§ Task statement
In your answer, print each of the records below exactly.

Dataset items
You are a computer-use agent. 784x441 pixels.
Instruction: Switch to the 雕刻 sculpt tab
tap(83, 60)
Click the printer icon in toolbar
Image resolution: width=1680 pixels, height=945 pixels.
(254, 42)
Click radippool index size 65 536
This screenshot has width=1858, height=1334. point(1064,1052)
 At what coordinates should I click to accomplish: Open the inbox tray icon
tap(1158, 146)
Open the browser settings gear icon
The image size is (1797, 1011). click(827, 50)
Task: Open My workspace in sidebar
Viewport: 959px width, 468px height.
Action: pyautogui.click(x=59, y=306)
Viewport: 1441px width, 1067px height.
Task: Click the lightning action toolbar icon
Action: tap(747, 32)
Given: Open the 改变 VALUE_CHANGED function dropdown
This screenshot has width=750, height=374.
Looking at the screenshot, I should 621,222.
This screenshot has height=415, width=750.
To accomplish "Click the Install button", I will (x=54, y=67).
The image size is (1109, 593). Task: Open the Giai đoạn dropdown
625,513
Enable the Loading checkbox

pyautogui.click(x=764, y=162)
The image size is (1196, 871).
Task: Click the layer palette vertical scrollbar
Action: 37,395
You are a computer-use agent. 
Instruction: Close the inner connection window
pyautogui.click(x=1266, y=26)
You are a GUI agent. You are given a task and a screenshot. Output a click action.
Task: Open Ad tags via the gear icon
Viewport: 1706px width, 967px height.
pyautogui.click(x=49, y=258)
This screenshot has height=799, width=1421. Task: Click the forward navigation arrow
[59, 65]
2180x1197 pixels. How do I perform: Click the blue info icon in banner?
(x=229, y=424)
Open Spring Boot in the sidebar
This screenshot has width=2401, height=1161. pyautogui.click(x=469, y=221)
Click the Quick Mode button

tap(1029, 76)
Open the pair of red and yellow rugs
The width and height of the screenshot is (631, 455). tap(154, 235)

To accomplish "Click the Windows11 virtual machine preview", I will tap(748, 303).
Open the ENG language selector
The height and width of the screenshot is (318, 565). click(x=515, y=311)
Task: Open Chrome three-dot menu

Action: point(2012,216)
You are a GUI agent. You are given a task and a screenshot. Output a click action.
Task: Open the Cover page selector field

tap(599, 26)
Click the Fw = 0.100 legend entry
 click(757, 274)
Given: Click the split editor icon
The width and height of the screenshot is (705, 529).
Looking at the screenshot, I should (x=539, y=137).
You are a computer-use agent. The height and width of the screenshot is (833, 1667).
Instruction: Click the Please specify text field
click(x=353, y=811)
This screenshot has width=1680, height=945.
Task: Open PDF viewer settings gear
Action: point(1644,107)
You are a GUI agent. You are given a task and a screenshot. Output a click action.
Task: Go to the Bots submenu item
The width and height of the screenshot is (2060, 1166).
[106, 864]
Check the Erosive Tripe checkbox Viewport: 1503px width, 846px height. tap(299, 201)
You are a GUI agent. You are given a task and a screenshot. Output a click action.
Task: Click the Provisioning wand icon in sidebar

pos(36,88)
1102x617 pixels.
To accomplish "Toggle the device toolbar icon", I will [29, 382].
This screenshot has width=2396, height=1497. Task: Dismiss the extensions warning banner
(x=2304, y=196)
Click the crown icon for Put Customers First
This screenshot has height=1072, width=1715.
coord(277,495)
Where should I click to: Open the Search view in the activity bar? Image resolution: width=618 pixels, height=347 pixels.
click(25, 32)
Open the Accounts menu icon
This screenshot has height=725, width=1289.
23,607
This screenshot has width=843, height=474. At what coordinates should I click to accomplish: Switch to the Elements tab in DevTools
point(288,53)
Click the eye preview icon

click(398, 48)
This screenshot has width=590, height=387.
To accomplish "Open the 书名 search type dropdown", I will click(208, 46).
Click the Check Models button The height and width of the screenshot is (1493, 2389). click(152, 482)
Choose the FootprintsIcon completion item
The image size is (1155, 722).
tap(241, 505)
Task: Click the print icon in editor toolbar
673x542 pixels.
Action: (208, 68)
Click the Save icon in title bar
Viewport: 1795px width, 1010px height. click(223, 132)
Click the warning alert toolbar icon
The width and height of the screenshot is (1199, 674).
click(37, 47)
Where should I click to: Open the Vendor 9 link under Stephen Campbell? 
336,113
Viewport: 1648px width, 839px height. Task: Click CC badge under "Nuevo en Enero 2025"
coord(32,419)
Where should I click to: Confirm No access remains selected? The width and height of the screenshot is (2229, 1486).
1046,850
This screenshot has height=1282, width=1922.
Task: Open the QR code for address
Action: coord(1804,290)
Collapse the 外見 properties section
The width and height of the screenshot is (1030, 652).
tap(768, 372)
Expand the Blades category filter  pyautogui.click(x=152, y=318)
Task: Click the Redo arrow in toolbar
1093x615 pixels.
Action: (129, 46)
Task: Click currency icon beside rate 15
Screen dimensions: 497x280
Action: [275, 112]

§ Answer box
You are a computer-use agent. 784x441 pixels.
Instruction: Switch to the 雕刻 sculpt tab
tap(83, 60)
Click the printer icon in toolbar
Image resolution: width=1680 pixels, height=945 pixels.
(254, 42)
Click radippool index size 65 536
This screenshot has width=1858, height=1334. point(1064,1052)
 At what coordinates should I click to accomplish: Open the inbox tray icon
tap(1158, 146)
Open the browser settings gear icon
The image size is (1797, 1011). click(827, 50)
Task: Open My workspace in sidebar
Viewport: 959px width, 468px height.
Action: pyautogui.click(x=59, y=306)
Viewport: 1441px width, 1067px height.
Task: Click the lightning action toolbar icon
Action: tap(747, 32)
Given: Open the 改变 VALUE_CHANGED function dropdown
This screenshot has width=750, height=374.
Looking at the screenshot, I should 621,222.
This screenshot has height=415, width=750.
To accomplish "Click the Install button", I will (x=54, y=67).
The image size is (1109, 593). Task: Open the Giai đoạn dropdown
625,513
Enable the Loading checkbox

pyautogui.click(x=764, y=162)
The image size is (1196, 871).
Task: Click the layer palette vertical scrollbar
Action: 37,395
You are a computer-use agent. 
Instruction: Close the inner connection window
pyautogui.click(x=1266, y=26)
You are a GUI agent. You are given a task and a screenshot. Output a click action.
Task: Open Ad tags via the gear icon
Viewport: 1706px width, 967px height.
pyautogui.click(x=49, y=258)
This screenshot has height=799, width=1421. Task: Click the forward navigation arrow
[59, 65]
2180x1197 pixels. How do I perform: Click the blue info icon in banner?
(x=229, y=424)
Open Spring Boot in the sidebar
This screenshot has width=2401, height=1161. pyautogui.click(x=469, y=221)
Click the Quick Mode button

tap(1029, 76)
Open the pair of red and yellow rugs
The width and height of the screenshot is (631, 455). tap(154, 235)

To accomplish "Click the Windows11 virtual machine preview", I will tap(748, 303).
Open the ENG language selector
The height and width of the screenshot is (318, 565). click(x=515, y=311)
Task: Open Chrome three-dot menu

Action: point(2012,216)
You are a GUI agent. You are given a task and a screenshot. Output a click action.
Task: Open the Cover page selector field

tap(599, 26)
Click the Fw = 0.100 legend entry
 click(757, 274)
Given: Click the split editor icon
The width and height of the screenshot is (705, 529).
Looking at the screenshot, I should (x=539, y=137).
You are a computer-use agent. The height and width of the screenshot is (833, 1667).
Instruction: Click the Please specify text field
click(x=353, y=811)
This screenshot has width=1680, height=945.
Task: Open PDF viewer settings gear
Action: point(1644,107)
You are a GUI agent. You are given a task and a screenshot. Output a click action.
Task: Go to the Bots submenu item
The width and height of the screenshot is (2060, 1166).
[106, 864]
Check the Erosive Tripe checkbox Viewport: 1503px width, 846px height. tap(299, 201)
You are a GUI agent. You are given a task and a screenshot. Output a click action.
Task: Click the Provisioning wand icon in sidebar

pos(36,88)
1102x617 pixels.
To accomplish "Toggle the device toolbar icon", I will [29, 382].
This screenshot has width=2396, height=1497. Task: Dismiss the extensions warning banner
(x=2304, y=196)
Click the crown icon for Put Customers First
This screenshot has height=1072, width=1715.
coord(277,495)
Where should I click to: Open the Search view in the activity bar? Image resolution: width=618 pixels, height=347 pixels.
click(25, 32)
Open the Accounts menu icon
This screenshot has height=725, width=1289.
23,607
This screenshot has width=843, height=474. At what coordinates should I click to accomplish: Switch to the Elements tab in DevTools
point(288,53)
Click the eye preview icon

click(398, 48)
This screenshot has width=590, height=387.
To accomplish "Open the 书名 search type dropdown", I will click(208, 46).
Click the Check Models button The height and width of the screenshot is (1493, 2389). click(152, 482)
Choose the FootprintsIcon completion item
The image size is (1155, 722).
tap(241, 505)
Task: Click the print icon in editor toolbar
673x542 pixels.
Action: (208, 68)
Click the Save icon in title bar
Viewport: 1795px width, 1010px height. click(223, 132)
Click the warning alert toolbar icon
The width and height of the screenshot is (1199, 674).
click(37, 47)
Where should I click to: Open the Vendor 9 link under Stephen Campbell? 
336,113
Viewport: 1648px width, 839px height. Task: Click CC badge under "Nuevo en Enero 2025"
coord(32,419)
Where should I click to: Confirm No access remains selected? The width and height of the screenshot is (2229, 1486).
1046,850
This screenshot has height=1282, width=1922.
Task: Open the QR code for address
Action: coord(1804,290)
Collapse the 外見 properties section
The width and height of the screenshot is (1030, 652).
tap(768, 372)
Expand the Blades category filter  pyautogui.click(x=152, y=318)
Task: Click the Redo arrow in toolbar
1093x615 pixels.
Action: (129, 46)
Task: Click currency icon beside rate 15
Screen dimensions: 497x280
Action: [275, 112]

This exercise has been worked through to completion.